**Exercise brief:** If a line in the records below contains the word "dialog", copy it.
_____
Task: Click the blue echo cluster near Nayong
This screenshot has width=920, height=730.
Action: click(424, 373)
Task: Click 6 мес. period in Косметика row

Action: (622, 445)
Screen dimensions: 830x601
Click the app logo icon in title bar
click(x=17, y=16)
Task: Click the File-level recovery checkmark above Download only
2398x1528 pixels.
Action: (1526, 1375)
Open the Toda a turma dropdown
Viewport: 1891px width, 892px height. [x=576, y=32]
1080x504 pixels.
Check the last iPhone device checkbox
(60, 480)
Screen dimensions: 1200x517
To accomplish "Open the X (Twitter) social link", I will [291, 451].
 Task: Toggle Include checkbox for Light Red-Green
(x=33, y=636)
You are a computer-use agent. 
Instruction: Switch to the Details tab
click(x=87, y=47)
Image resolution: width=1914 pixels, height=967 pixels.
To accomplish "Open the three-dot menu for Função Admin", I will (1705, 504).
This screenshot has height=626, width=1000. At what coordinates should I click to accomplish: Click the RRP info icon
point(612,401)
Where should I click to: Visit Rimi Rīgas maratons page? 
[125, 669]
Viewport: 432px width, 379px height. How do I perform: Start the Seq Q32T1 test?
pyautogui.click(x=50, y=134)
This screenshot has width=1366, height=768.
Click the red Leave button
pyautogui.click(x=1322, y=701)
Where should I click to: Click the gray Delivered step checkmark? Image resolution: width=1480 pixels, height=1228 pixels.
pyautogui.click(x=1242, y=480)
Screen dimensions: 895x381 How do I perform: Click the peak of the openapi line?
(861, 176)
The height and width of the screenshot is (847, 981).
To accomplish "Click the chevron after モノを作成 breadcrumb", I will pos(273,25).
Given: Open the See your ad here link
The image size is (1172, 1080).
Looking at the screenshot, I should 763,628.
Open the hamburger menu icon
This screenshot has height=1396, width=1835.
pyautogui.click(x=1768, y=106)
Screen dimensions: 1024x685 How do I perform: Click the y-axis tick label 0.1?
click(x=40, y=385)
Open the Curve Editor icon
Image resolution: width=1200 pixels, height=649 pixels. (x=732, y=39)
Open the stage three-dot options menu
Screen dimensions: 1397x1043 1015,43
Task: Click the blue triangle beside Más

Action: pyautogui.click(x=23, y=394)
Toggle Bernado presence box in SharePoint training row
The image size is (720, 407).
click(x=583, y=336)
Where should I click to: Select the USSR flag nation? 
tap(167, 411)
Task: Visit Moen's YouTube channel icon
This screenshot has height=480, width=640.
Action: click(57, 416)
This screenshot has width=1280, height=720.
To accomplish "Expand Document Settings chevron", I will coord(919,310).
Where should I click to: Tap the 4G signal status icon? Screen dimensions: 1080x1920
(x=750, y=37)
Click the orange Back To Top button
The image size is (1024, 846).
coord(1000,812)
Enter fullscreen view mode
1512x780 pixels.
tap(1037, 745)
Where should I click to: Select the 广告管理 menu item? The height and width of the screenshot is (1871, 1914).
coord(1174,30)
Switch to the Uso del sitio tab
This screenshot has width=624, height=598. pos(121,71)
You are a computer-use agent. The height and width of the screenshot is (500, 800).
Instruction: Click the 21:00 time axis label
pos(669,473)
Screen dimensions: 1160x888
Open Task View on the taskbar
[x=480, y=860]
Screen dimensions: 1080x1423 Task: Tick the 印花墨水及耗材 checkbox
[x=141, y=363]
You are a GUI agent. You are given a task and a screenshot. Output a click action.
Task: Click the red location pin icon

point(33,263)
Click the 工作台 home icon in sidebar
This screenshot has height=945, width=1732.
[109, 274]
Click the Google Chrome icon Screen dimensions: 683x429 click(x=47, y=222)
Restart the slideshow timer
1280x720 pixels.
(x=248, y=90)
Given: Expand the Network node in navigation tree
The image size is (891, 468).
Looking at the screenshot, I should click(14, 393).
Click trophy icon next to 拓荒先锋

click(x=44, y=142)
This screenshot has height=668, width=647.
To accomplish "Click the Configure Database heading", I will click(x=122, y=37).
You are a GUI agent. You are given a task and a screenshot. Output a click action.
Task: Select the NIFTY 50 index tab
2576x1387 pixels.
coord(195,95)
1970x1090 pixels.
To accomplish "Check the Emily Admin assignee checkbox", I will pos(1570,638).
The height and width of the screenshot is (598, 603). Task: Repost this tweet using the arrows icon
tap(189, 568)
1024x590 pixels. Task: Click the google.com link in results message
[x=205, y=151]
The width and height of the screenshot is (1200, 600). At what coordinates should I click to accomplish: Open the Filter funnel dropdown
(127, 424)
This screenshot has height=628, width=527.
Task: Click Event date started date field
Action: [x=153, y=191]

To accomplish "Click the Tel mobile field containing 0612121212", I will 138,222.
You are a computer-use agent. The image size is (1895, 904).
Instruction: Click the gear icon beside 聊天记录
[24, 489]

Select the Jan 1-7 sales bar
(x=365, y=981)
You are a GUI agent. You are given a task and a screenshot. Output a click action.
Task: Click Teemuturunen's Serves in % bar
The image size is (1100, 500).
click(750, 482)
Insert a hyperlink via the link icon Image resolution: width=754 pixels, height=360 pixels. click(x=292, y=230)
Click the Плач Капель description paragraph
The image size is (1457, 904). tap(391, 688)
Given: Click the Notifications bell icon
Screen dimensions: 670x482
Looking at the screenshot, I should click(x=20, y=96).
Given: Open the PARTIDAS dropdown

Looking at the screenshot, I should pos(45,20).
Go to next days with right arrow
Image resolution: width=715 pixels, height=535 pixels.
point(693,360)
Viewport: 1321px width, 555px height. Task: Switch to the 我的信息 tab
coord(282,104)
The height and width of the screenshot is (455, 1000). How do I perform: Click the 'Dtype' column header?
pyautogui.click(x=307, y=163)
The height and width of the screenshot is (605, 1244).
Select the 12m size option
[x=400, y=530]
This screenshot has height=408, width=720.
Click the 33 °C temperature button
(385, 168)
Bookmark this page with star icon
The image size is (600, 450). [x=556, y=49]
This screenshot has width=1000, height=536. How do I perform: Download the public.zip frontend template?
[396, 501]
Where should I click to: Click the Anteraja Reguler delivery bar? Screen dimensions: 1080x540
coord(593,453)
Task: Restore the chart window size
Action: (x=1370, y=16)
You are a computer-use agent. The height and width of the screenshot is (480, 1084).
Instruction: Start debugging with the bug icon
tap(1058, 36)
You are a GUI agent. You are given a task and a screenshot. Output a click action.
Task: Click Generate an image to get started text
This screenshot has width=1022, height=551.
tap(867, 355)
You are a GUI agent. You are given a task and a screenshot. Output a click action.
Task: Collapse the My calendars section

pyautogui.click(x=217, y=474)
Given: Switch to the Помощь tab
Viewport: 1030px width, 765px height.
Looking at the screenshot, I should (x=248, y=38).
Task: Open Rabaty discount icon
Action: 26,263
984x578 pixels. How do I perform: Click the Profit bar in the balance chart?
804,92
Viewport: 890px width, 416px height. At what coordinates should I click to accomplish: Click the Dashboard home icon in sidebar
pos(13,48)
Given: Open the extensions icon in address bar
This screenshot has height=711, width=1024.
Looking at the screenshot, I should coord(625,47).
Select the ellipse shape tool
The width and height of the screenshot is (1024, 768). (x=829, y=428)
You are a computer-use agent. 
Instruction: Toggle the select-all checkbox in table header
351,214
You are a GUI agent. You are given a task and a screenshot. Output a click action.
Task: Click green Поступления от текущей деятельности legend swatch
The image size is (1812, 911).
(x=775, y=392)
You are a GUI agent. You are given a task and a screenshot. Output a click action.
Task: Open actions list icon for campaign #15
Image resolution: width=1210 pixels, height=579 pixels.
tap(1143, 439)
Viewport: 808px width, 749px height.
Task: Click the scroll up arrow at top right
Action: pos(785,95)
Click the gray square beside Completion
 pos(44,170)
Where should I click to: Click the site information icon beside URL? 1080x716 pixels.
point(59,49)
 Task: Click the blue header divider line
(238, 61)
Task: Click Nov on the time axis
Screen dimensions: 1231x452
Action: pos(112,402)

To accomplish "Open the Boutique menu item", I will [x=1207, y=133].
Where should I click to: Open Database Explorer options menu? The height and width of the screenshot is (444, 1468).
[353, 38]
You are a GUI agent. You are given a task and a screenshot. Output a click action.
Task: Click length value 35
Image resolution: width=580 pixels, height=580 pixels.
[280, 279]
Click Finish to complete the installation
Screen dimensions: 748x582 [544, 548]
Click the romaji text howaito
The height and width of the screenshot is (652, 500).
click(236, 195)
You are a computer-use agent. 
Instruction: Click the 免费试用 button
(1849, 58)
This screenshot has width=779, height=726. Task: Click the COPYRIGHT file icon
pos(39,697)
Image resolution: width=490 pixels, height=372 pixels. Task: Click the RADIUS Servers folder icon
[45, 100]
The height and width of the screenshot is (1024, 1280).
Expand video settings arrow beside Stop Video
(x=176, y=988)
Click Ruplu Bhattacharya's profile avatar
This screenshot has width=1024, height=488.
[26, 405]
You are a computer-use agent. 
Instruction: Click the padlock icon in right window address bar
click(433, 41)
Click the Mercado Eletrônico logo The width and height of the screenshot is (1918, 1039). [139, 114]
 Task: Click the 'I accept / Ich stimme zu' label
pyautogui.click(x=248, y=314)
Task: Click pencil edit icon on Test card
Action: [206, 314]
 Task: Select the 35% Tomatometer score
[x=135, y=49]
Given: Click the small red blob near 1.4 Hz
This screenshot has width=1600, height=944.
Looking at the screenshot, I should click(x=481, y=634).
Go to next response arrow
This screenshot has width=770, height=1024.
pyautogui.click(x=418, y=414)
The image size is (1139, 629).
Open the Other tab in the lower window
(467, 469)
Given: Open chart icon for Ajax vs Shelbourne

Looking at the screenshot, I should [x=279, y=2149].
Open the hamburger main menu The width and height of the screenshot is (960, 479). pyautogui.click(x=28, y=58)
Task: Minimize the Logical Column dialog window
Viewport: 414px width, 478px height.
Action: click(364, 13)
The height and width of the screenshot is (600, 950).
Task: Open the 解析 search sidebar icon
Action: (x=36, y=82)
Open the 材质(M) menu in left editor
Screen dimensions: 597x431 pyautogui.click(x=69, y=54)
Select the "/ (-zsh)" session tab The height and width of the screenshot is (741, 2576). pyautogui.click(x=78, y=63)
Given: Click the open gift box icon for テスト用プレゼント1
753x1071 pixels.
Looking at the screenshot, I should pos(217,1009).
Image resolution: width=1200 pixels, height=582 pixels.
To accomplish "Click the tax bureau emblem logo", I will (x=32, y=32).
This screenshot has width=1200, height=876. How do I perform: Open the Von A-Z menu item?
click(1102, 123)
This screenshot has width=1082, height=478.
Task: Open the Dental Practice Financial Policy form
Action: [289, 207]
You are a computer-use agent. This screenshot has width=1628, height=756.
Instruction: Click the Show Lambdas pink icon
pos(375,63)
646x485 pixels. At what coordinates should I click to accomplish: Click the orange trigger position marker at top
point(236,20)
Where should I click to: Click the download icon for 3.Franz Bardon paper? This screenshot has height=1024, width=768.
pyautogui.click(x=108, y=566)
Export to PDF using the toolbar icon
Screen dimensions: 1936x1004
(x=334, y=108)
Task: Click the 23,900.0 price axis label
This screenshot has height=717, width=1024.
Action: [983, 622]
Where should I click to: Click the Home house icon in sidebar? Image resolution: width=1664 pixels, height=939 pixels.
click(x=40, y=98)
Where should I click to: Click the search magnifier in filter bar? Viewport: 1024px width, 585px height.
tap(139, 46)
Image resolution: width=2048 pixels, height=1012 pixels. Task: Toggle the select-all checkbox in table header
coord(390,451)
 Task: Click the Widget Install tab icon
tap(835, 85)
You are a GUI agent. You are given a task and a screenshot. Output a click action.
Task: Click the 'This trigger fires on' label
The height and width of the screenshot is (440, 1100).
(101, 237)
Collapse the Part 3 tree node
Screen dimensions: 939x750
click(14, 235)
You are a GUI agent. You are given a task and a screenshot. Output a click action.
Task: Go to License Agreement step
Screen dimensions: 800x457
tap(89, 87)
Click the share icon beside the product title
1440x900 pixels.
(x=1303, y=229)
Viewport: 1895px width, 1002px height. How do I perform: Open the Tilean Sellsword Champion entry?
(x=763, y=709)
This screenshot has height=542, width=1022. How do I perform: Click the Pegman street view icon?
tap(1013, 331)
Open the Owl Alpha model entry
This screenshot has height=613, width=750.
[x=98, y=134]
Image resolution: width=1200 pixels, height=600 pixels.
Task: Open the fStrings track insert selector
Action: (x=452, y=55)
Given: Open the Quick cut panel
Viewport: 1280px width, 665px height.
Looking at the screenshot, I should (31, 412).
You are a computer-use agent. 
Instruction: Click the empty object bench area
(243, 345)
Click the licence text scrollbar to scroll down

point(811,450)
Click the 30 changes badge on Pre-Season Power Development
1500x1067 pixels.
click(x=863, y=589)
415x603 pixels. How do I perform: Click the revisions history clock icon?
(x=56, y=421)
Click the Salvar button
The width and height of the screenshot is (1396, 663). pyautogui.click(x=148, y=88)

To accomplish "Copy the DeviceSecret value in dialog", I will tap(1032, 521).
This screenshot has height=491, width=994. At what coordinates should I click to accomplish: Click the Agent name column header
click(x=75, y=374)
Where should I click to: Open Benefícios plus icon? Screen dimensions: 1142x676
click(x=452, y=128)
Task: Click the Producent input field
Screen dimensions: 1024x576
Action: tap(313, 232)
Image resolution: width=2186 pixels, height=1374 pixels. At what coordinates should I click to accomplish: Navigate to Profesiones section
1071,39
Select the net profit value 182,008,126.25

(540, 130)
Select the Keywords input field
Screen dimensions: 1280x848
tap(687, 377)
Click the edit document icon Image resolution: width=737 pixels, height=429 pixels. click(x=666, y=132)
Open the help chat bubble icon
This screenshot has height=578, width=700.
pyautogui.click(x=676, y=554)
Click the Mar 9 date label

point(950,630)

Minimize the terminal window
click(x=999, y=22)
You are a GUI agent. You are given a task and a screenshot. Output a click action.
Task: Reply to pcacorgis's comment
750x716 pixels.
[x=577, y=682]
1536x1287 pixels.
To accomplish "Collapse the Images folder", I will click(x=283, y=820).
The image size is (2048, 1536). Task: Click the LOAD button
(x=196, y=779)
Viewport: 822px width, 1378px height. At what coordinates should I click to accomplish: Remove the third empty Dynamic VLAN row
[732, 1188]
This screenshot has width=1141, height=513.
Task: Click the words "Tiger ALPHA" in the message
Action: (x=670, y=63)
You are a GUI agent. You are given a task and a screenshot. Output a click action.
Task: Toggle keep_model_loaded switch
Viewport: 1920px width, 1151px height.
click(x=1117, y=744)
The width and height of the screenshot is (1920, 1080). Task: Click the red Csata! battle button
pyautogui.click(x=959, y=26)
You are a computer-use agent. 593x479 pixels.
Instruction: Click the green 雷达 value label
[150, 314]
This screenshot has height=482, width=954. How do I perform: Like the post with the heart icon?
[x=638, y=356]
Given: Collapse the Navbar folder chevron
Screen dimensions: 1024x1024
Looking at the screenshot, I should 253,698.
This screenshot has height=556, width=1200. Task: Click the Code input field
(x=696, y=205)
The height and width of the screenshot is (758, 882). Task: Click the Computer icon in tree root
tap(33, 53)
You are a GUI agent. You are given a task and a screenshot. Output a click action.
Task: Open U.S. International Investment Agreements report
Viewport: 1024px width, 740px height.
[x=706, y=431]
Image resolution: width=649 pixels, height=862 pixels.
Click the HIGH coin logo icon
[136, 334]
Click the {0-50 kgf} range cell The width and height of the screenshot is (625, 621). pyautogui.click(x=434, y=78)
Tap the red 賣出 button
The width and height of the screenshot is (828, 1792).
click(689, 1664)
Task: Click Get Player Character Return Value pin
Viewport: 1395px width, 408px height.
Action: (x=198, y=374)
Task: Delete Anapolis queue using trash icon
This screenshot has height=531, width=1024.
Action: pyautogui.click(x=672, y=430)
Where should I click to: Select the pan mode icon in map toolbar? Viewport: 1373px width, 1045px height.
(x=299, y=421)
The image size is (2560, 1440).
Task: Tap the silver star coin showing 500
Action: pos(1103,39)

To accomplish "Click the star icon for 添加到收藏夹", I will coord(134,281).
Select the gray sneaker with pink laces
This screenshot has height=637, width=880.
_____
**Answer to this problem:**
Task: Minimize the Logical Column dialog window
To accomplish "Copy the DeviceSecret value in dialog", I will tap(1032, 521).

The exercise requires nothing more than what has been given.